Harter Sparkurs bei Siemens: Die „Ärmel hochkrempeln“
Siemens will in den nächsten zwei Jahren 6 Milliarden Euro einsparen. Die Kürzungen werden auf Dauer auch die 130.000 Mitarbeiter in Deutschland treffen. Die Aktie steigt.
BERLIN dpa | Mit einem unerwartet harten Sparprogramm will Siemens-Chef Peter Löscher Europas größten Elektrokonzern wieder profitabler machen: In den nächsten zwei Jahren will er die Kosten um mindestens sechs Milliarden Euro drücken. Im jüngst abgelaufenen Geschäftsjahr brach der Gewinn nach Steuern um 27 Prozent auf 4,6 Milliarden Euro ein.
„Das erste Ziel ist nicht Stellenabbau. Aber es wird sich am Ende auf die Arbeitsplätze auswirken“, sagte Löscher am Donnerstag in Berlin zum radikalen Sparprogramm. Ungeachtet des Gewinneinbruchs sprang die Siemens-Aktie im frühen Handel um mehr als drei Prozent hoch und damit an die Dax-Spitze.
Wie viele Stellen wegfallen, ließ der Siemens-Chef offen. Wo es strukturelle Änderungen gebe und Märkte wegbrechen, seien Anpassungen unausweichlich, erklärte er bei Vorlage der Jahresbilanz. In der Medizintechnik, bei Trafowerken und bei der Fertigung von Windrädern laufen bereits kleinere Stellenkürzungen. Die 130 000 Siemens-Mitarbeiter in Deutschland sind aber per Betriebsvereinbarung weitgehend vor Entlassungen geschützt.
Im kommenden Jahr rechnet Siemens mit einem schwächeren operativen Ergebnis, weil der Umbau den Konzern zunächst einmal eine Milliarde Euro kosten wird. Außerdem werde der Umsatz eher sinken als steigen. „Wir erwarten eine abflachende Weltkonjunktur“, sagte Löscher. „Wir müssen unsere Ärmel hochkrempeln.“
Auf Augenhöhe mit der Konkurrenz
Damit Siemens bei der Profitabilität wieder auf Augenhöhe mit der Konkurrenz kommt, will Löscher sechs Milliarden Euro einsparen und übertrifft mit diesem ehrgeizigen Ziel die Erwartungen der Börse deutlich. Die Hälfte der Einsparungen sollen aus dem Einkauf kommen.
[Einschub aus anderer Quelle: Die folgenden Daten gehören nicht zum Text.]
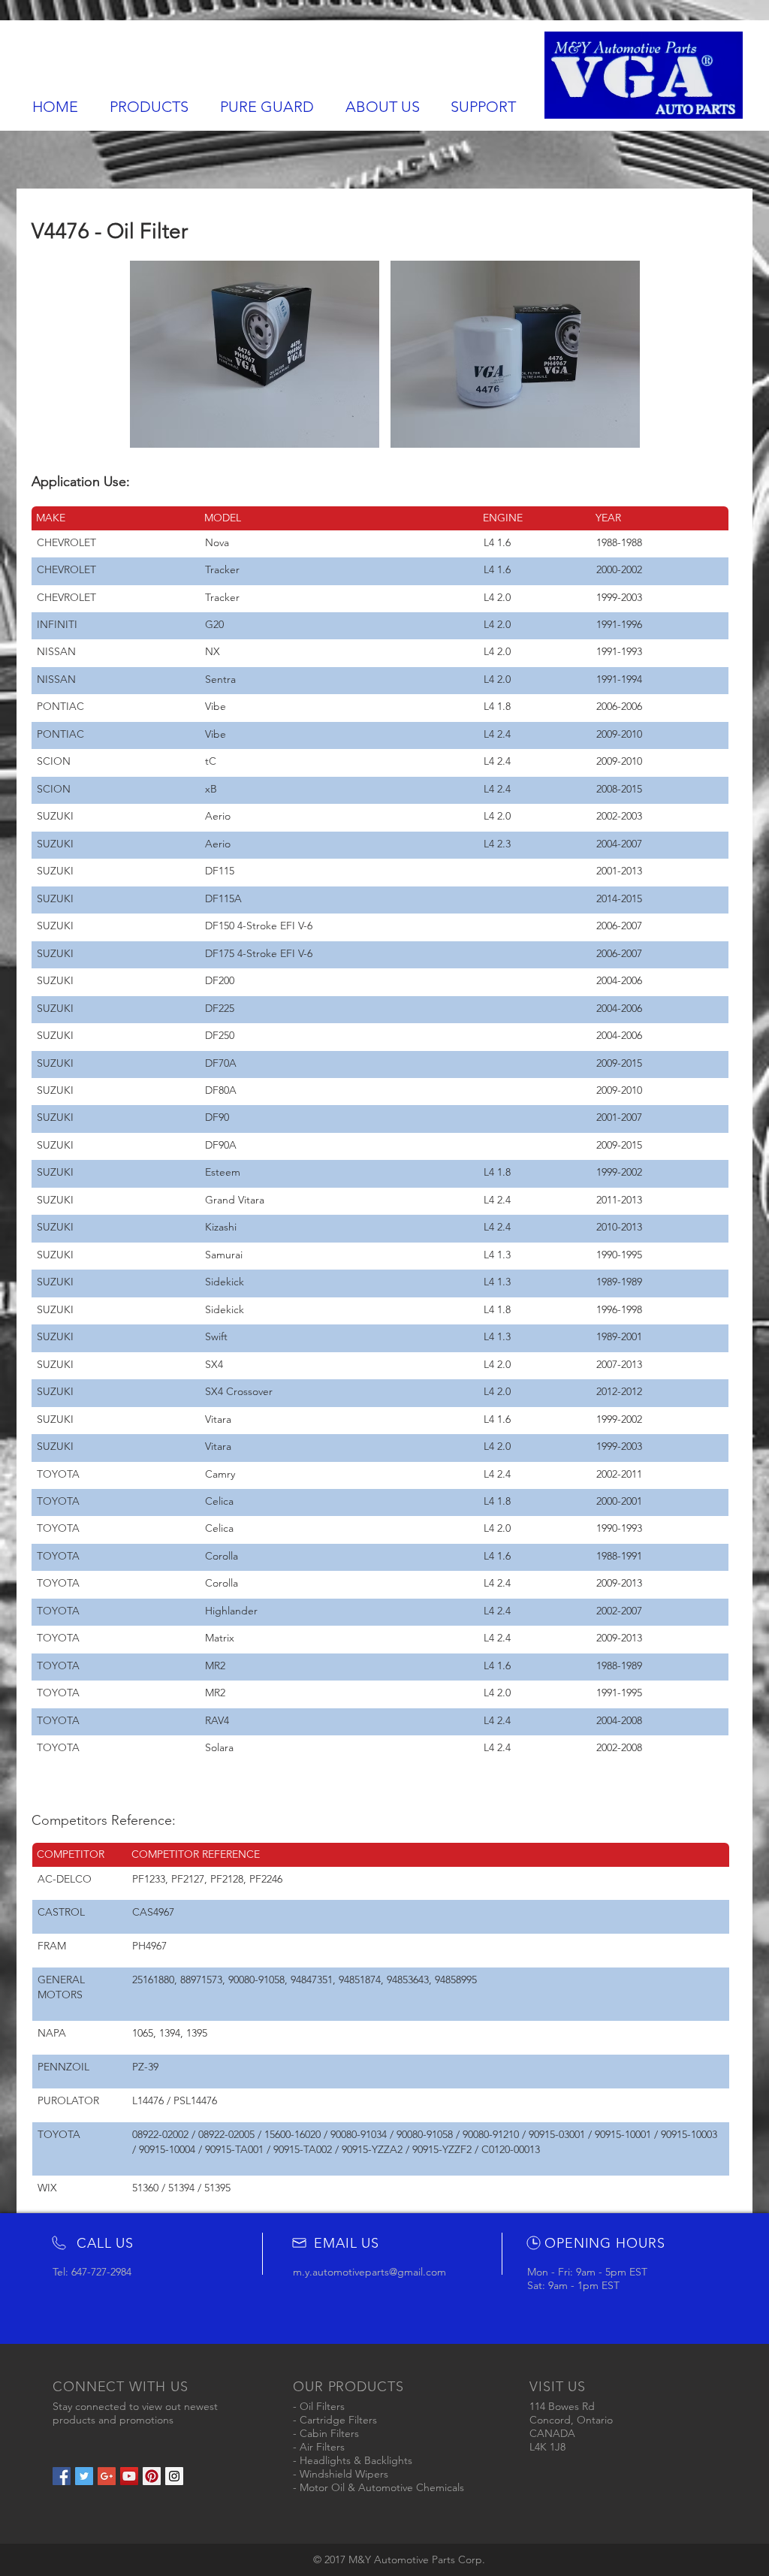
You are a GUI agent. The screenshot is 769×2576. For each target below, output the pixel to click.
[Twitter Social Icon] (84, 2476)
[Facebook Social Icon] (62, 2476)
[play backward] (148, 354)
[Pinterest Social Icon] (152, 2476)
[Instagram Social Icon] (174, 2476)
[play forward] (622, 354)
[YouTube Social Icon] (129, 2476)
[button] (254, 354)
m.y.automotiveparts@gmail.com (369, 2272)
Die Verbesserung der Forschungs- und Produktionsstruktur soll eine Milliarde Euro bringen.
Als Beispiel nannte Löscher die Standardisierung der Gasturbinen-Modelle – allein das soll eine Viertelmilliarde sparen. Der Auftragseingang von Siemens fiel in seinem Ende September abgelaufenen Geschäftsjahr 2011/2012 um 10 Prozent gegenüber dem Vorjahr auf 76,9 Milliarden Euro.
Der Umsatz stieg um 7 Prozent auf 78,3 Milliarden Euro. Mit einem operativen Ergebnis von 5,2 Milliarden Euro erreichte Siemens gerade noch seine bereits gesenkte Prognose. Die Belastungen bei der Anbindung der Nordsee-Windparks stiegen um weitere 67 Millionen auf fast 600 Millionen Euro. Die bereits zum Verkauf stehende Solarsparte kostet Siemens zudem 250 Millionen.
Neu hinzu kamen jetzt noch Abschreibungen von 327 Millionen Euro auf Aufträge aus dem Iran, weil die EU ihre Sanktionen kürzlich verschärft hatte. Außerdem schlugen die Verzögerungen im finnischen Atomkraftwerk Olkiluoto im Schlussquartal mit 106 Millionen Euro negativ zu Buche.
Aufgabe unprofitabler Geschäftsfelder
Zum Sparprogramm gehört die Aufgabe unprofitabler Geschäftsfelder. Neben der Solarsparte wird auch das Geschäft mit der Abwasserreinigung aufgegeben, kündigte Löscher an. Weitere schwächelnde Bereiche sind auf dem Prüfstand. Auf der anderen Seite baut Siemens sein starkes Industriegeschäft jetzt mit dem Kauf des belgischen Softwareunternehmens LMS für 680 Millionen Euro aus.
Im laufenden Geschäftsjahr 2012/2013 erwartet Löscher ein moderates Auftragswachstum und hofft, den Umsatz annähernd halten zu können. Das Ergebnis der fortgeführten Aktivitäten dürfte aber von 5,2 Milliarden Euro weiter sinken auf 4,5 bis 5,0 Milliarden Euro. Die Dividende für die Aktionäre soll trotz des Gewinnrückgangs unverändert bei 3,00 Euro je Aktie bleiben. Damit schüttet Siemens mehr als die Hälfte seines Gewinns aus.